Leonie Harm hatte ihr Match gegen Romy Meekers da schon gewonnen. Meekers hatte mit der Niederländischen Mannschaft in diesem Jahr die European Nations Championship, also die inoffizielle Zählspiel-Team-EM gewonnen hat. Zum Auftakt spielten beide Kontrahentinnen gleich stark und so stand es nach vier Bahnen all square. Ganz ruhig machte Leonie, was sie immer macht und spielte ihren Streifen herunter. Mit einem Chip in ab Bahn 6 ging Leo Harm erstmals 2auf in Führung. Auf Bahn 7 folgte das einzige Bogey und damit auch der einzige Lochverlust. So ging es mit 1auf auf das 10. Tee. Von da an gab es kein Halten mehr und Leonie Harm stürmte auf und davon. Mit 5und4 fiel der Sieg am Ende mehr als deutlich aus. Obwohl Meekers vom Tee immer ein paar Meter länger als Leonie Harm lag, kam die Schwäbin nie wirklich unter Druck, weil sie selbst meist den bessern Schlag ins Grün hatte. „Das war die erste Spielerin, die mir gegenüber Längenvorteile hatte. Aber davon habe ich mich nicht aus der Ruhe bringen lassen. Wir sind am Ende mit diesem 5. Platz verhältnismäßig zufrieden. Wir haben das Beste daraus gemacht und können erhobenen Hauptes nach Hause fahren“, brach natürlich nicht der ganz große Jubel aus, weil die Mannschaft als Ziel klar die Medaillenränge ausgegeben hatte. Nach der Viertelfinalniederlage haben die Deutschen Mädchen aber alle Matches gewonnen, mehr als Platz 5 war da eben nicht mehr drin.

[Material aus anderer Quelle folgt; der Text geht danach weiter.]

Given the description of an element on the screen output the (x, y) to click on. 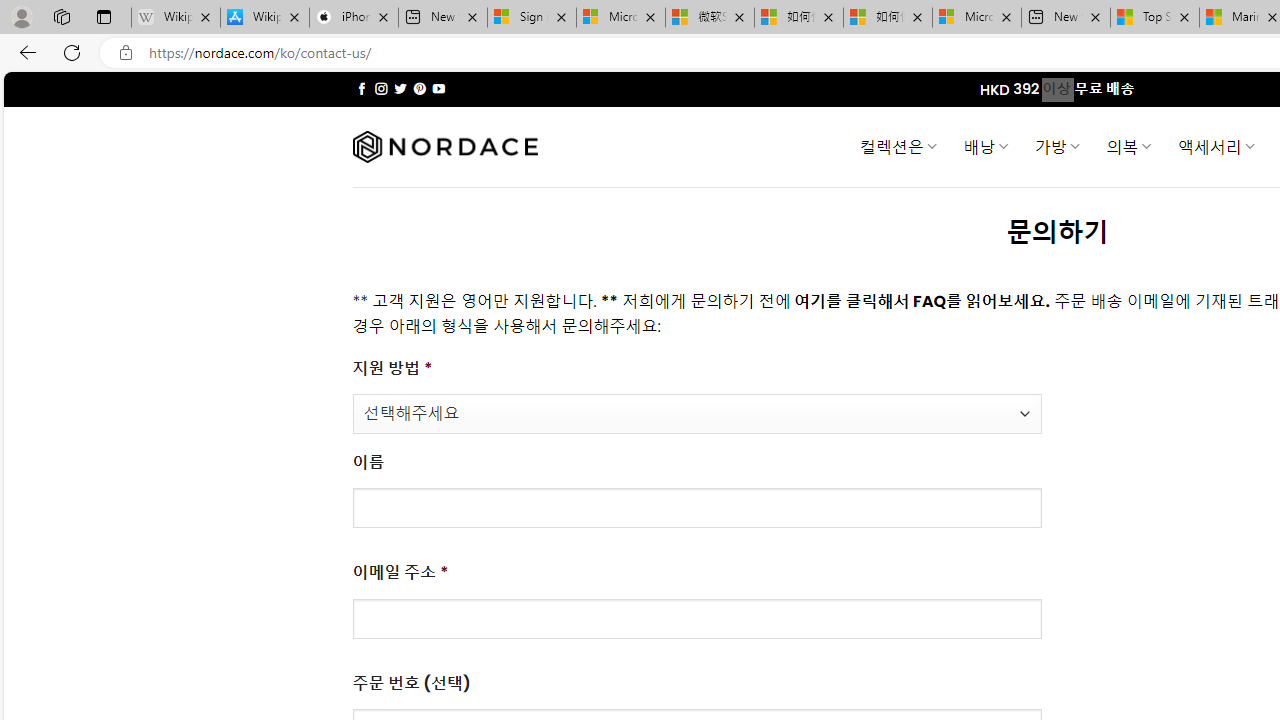
Follow on Instagram (381, 88)
Follow on Pinterest (419, 88)
Sign in to your Microsoft account (531, 17)
Microsoft Services Agreement (621, 17)
Given the description of an element on the screen output the (x, y) to click on. 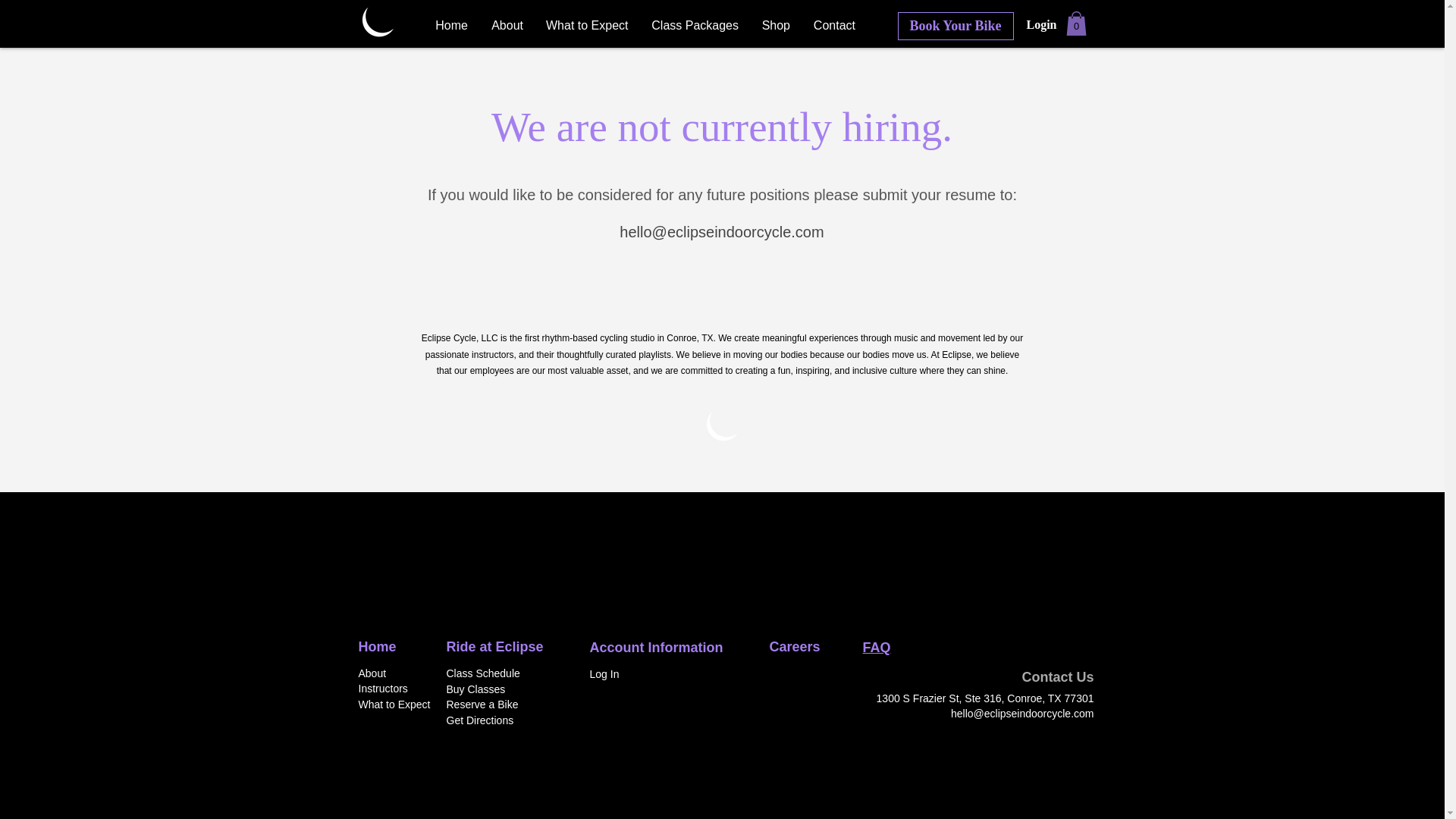
About (506, 25)
What to Expect (393, 704)
About (371, 673)
Get Directions (479, 720)
Home (377, 646)
Reserve a Bike (481, 704)
Contact Us (1057, 676)
Home (451, 25)
Buy Classes (475, 689)
Instructors (382, 688)
Careers (793, 646)
Book Your Bike (955, 26)
Contact (834, 25)
Class Schedule (482, 673)
Account Information (656, 647)
Given the description of an element on the screen output the (x, y) to click on. 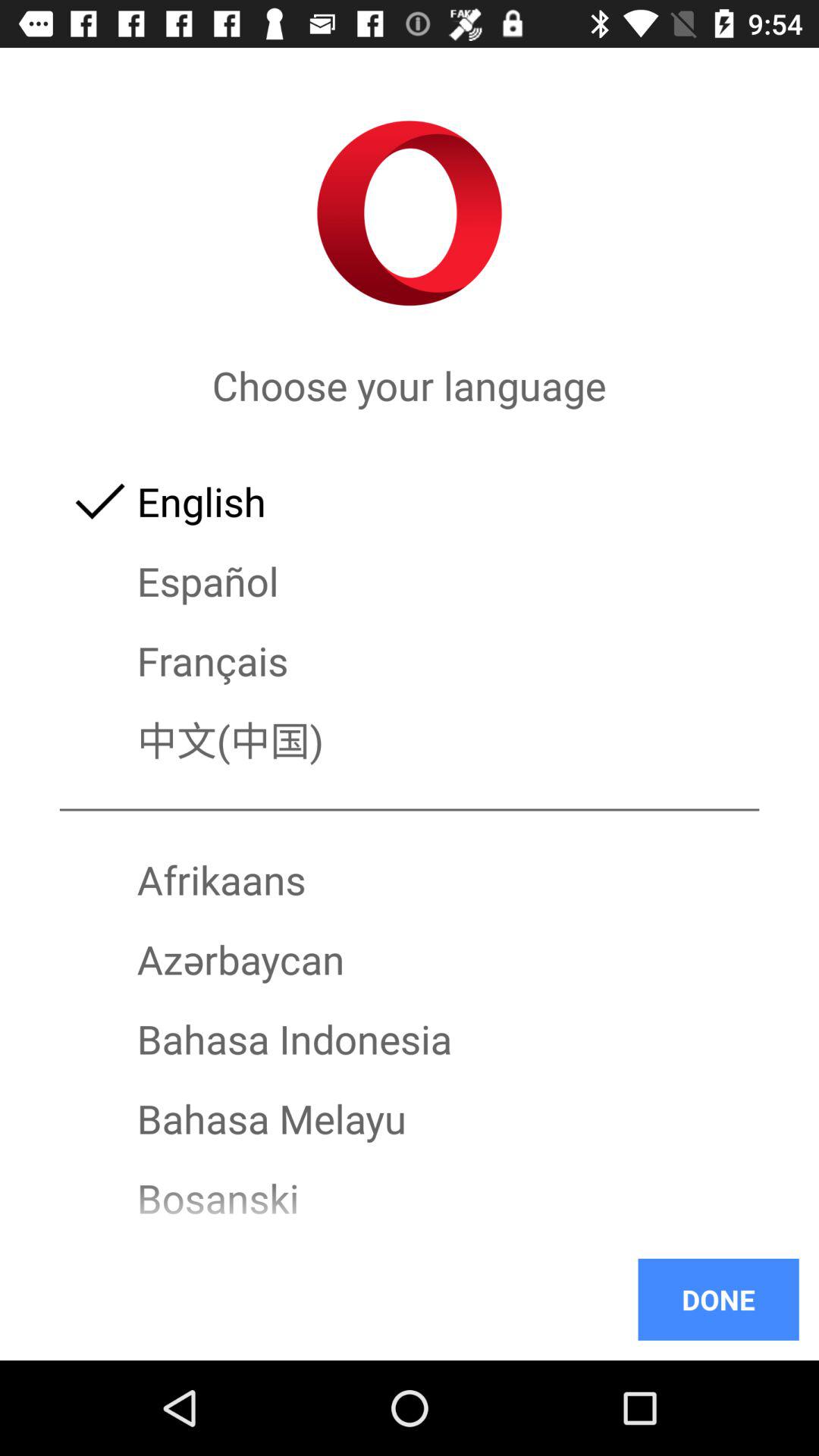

Den Titel sicherte sich Spanien durch einen hart erkämpften 4und3-Sieg gegen Italien. Damit hat bei den Mädchen die Mannschaft den Titel geholt, die auch die Zählspielqualifikation dominiert hatte.

Bronze ging an Team Austria. Die Alpenländer setzten sich mit 4,5:2,5 gegen Gastgeber Tschechien durch.